Даже такое несоблюдение житейской правдоподобности кажется Лессингу нарушением законов басни. Что же он сказал бы о самой сущности этого сюжета, который, строго говоря, совершенно не подходит ни к какому случаю человеческой жадности? Ведь вся соль сюжета и этой конкретной истории о собаке заключается в том, что она увидела собственное же отражение, что она погналась за призраком того самого мяса, которое было у нее в зубах, и поэтому его потеряла. В этом соль басни, иначе эту басню можно было рассказать так: собака, которая несла в зубах мясо, увидела другую собаку с мясом в зубах, бросилась к ней, чтобы отнять у той мясо, для этого выпустила свой кусок изо рта, в результате она осталась без мяса. Совершенно очевидно, что басня по своему логическому строю во всем совпадает тогда с басней Эзопа. Из жадности герой басни гонится вместо одного за двумя яйцами или кусками мяса и остается без одного. Ясно, что тогда пропадает вся поэтичность этого рассказа, он делается плоским и пресным.

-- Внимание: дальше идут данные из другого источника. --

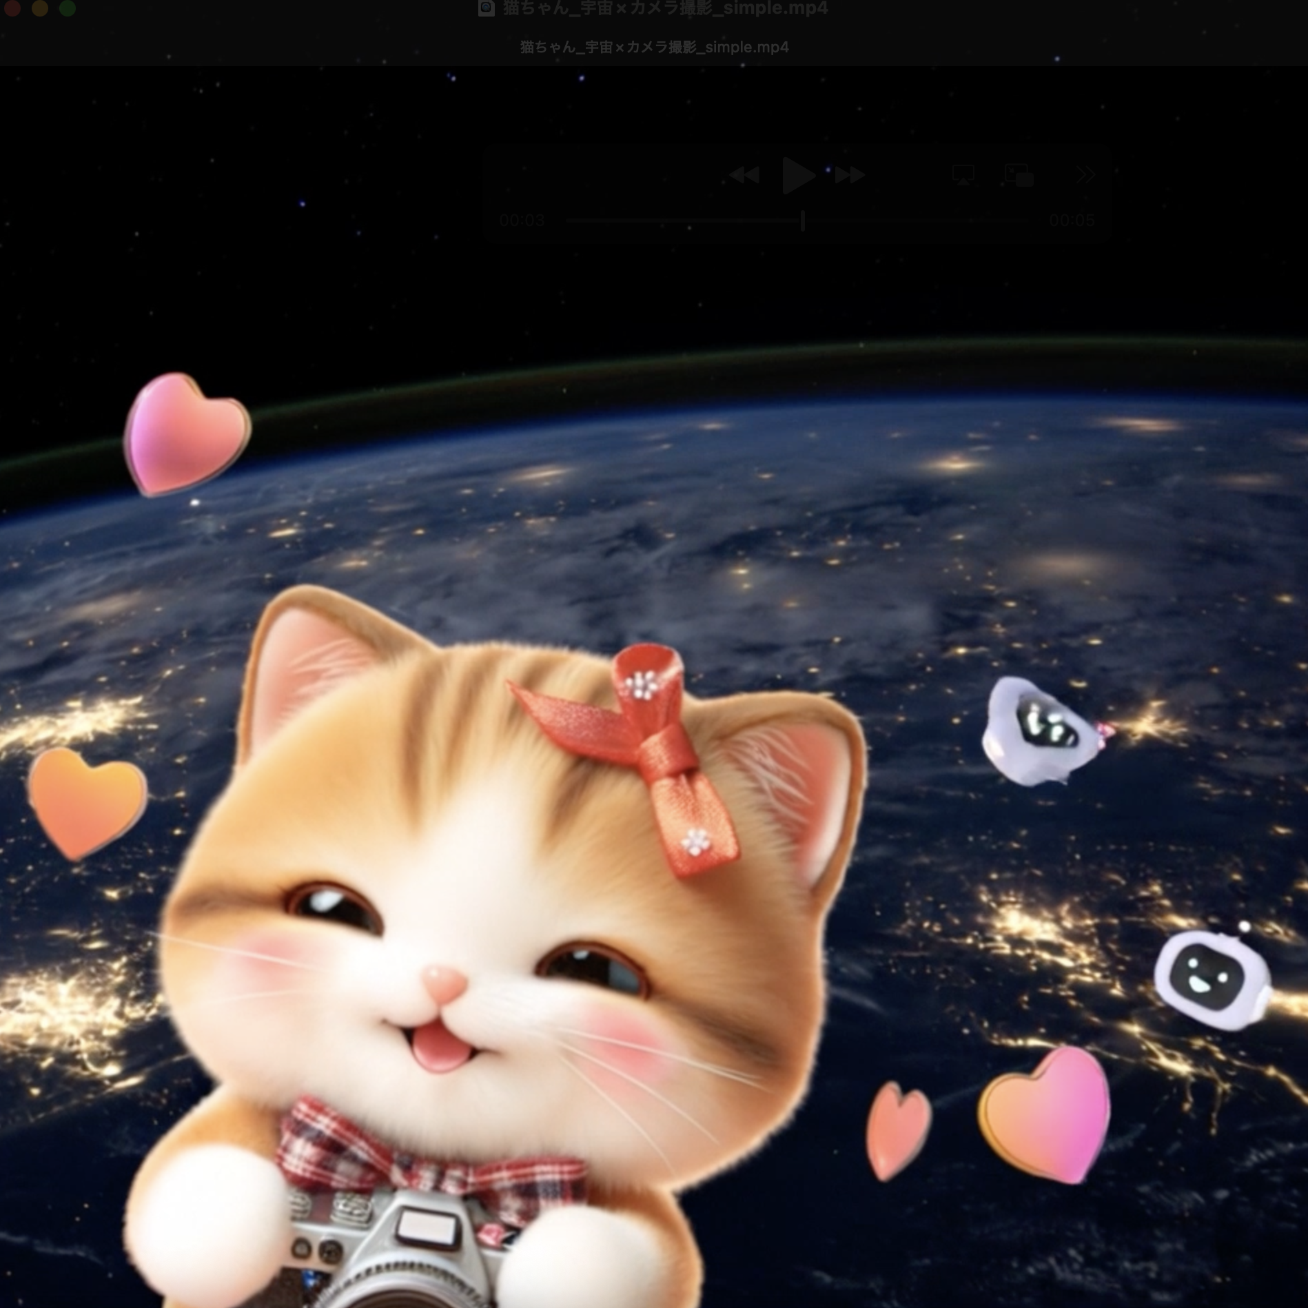This screenshot has height=1308, width=1308.
Task: Click the elapsed time 00:03 label
Action: [x=524, y=221]
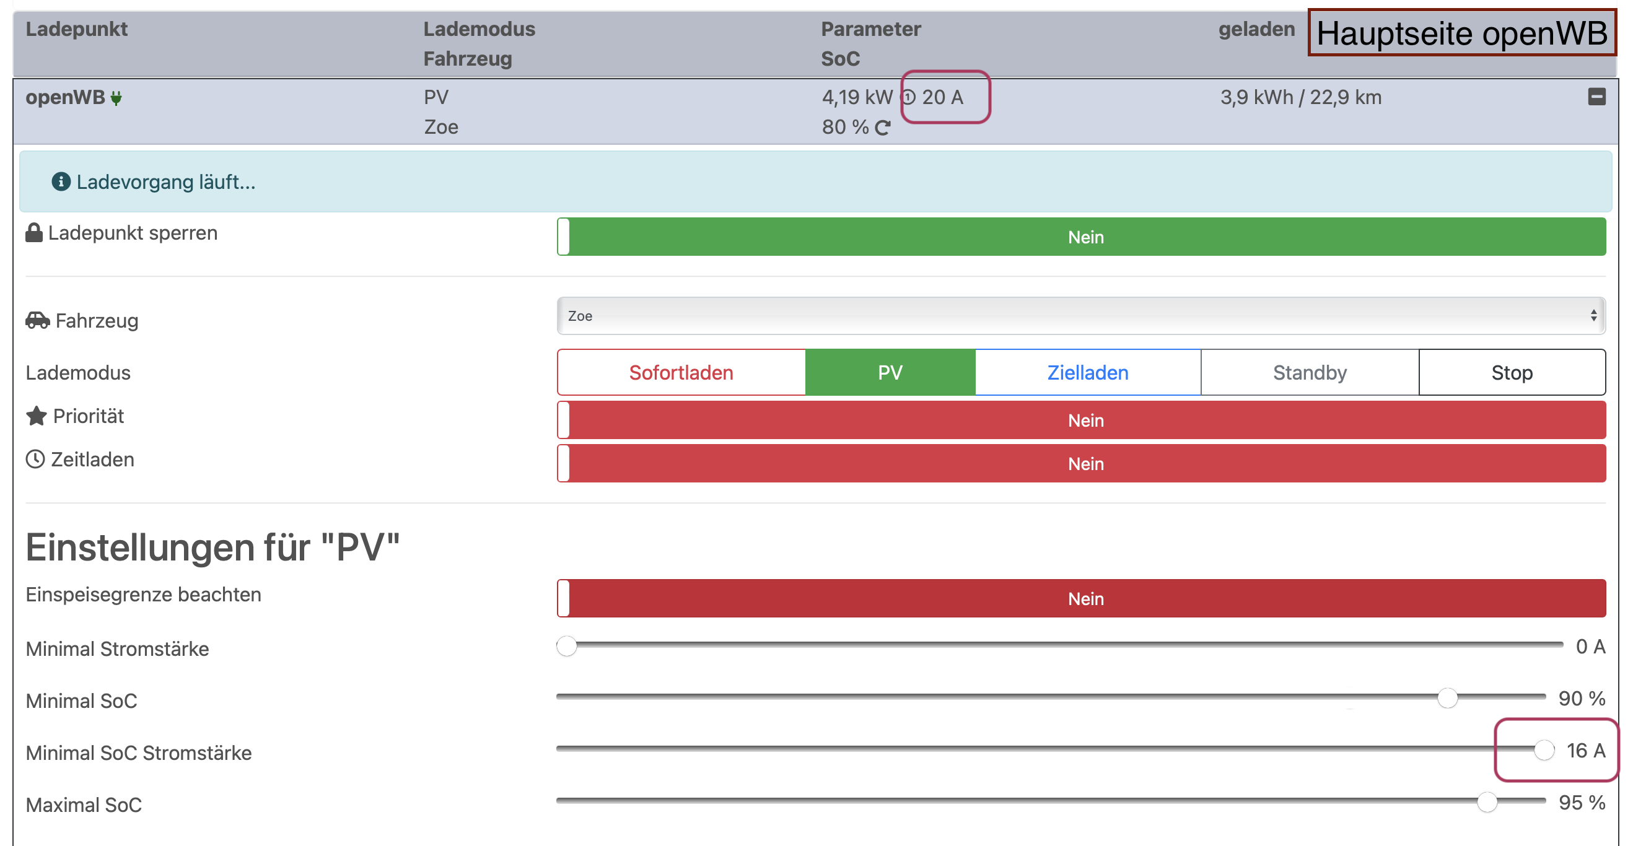Click the car icon beside Fahrzeug
Screen dimensions: 1633x846
37,321
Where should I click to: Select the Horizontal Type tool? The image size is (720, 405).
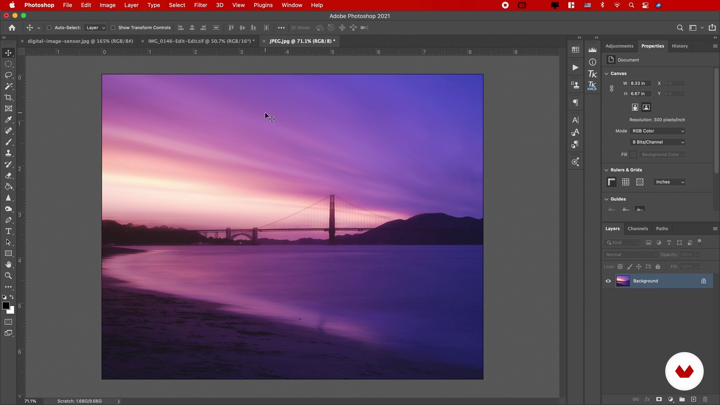point(8,231)
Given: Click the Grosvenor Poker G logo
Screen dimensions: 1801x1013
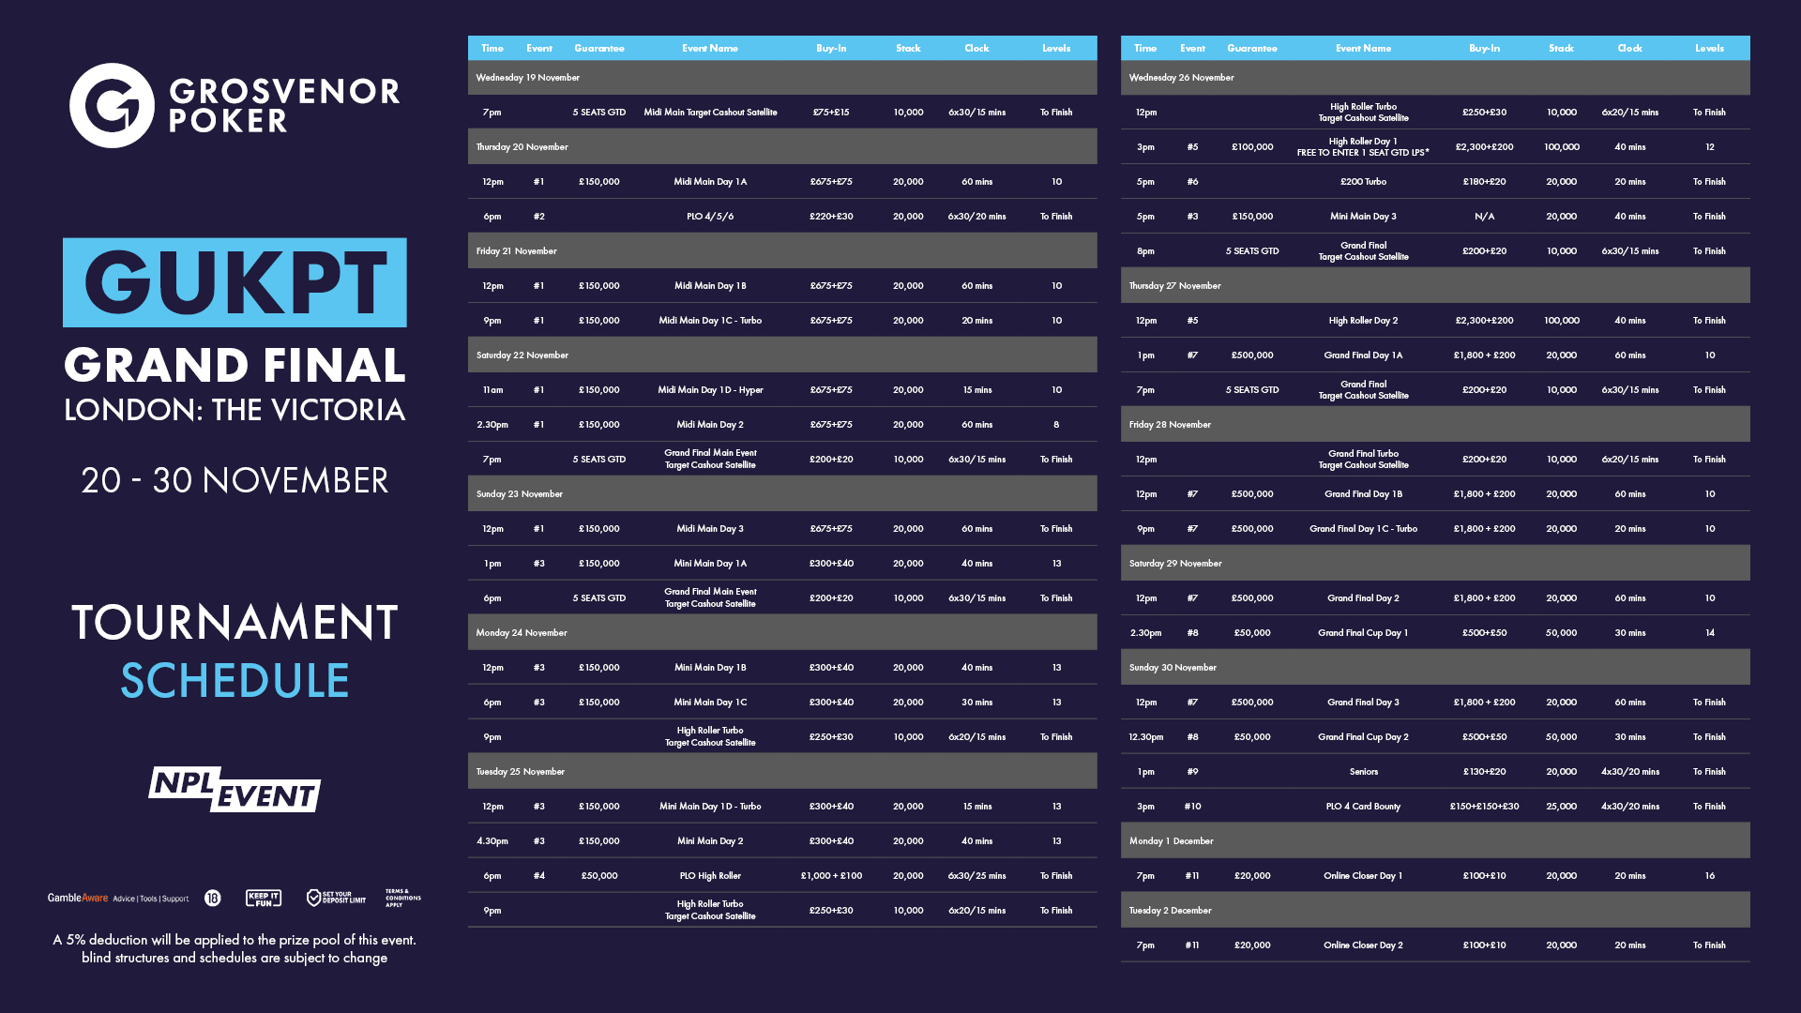Looking at the screenshot, I should [112, 105].
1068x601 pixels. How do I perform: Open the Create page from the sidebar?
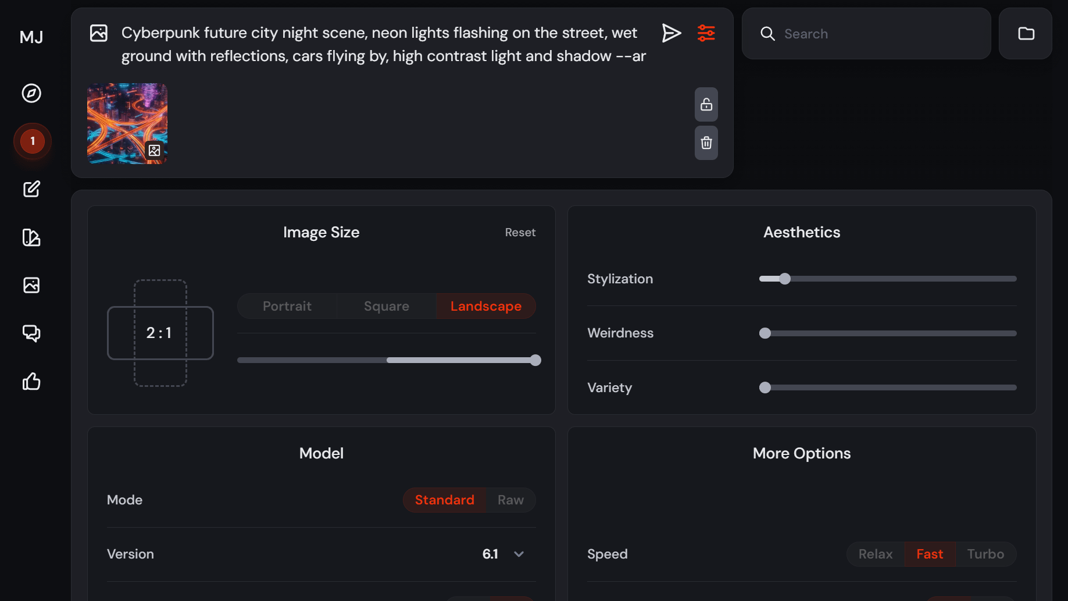click(32, 189)
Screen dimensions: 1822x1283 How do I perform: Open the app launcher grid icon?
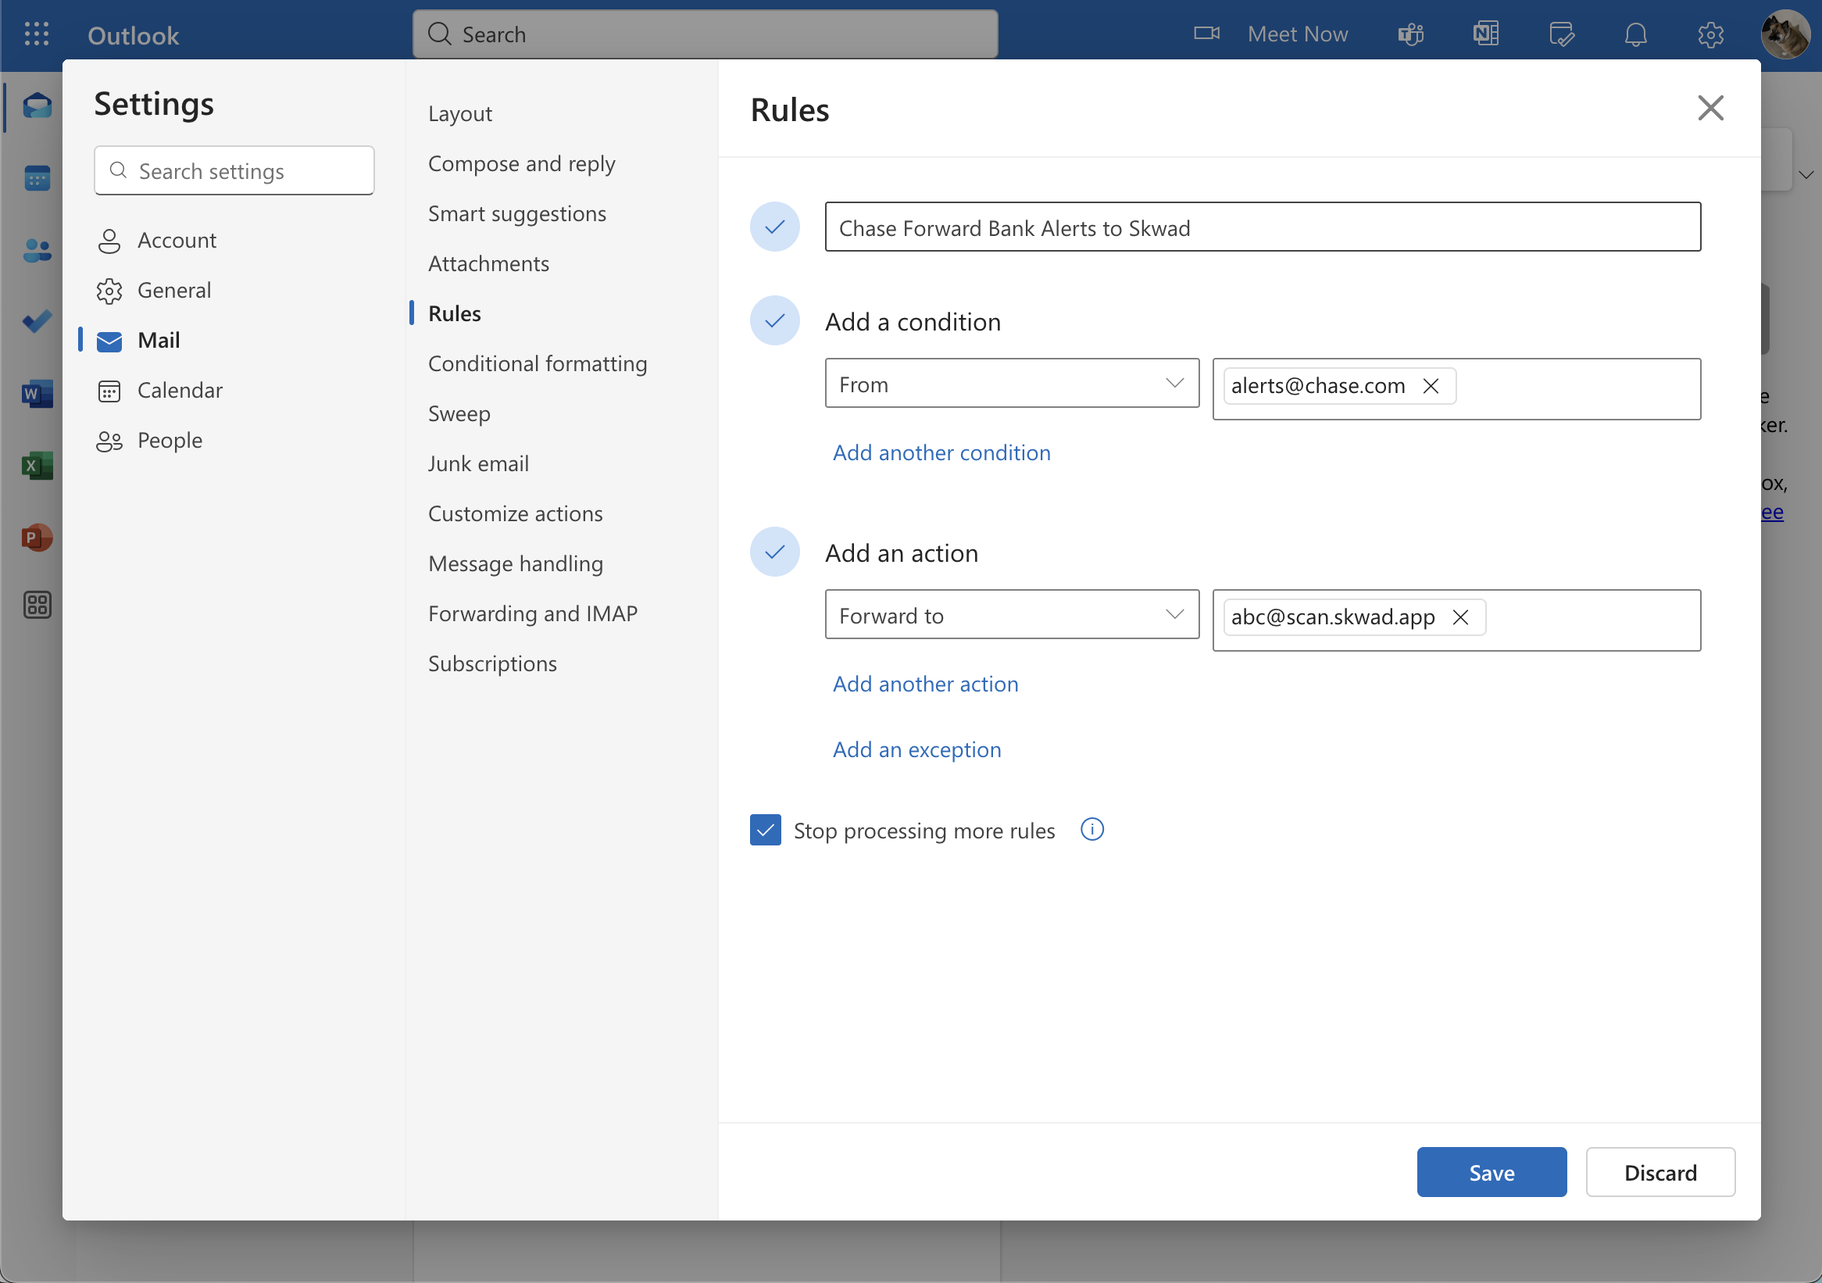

Здесь в виде небольшого отступления я позволю себе сказать несколько слов о том приеме, которым я здесь воспользовался. Этот прием экспериментальной деформации, то есть изменения того или иного элемента в целом басни и исследования тех результатов, к которым это приводит, – один из самых психологически плодотворных приемов, к которому бесконечно часто прибегают все исследователи. Он по своему значению стоит наряду с сопоставлением разработки одного и того же басенного сюжета у разных авторов и изучением тех изменений, которые каждый из них вносит, и с изучением вариантов одной и той же басни у писателя.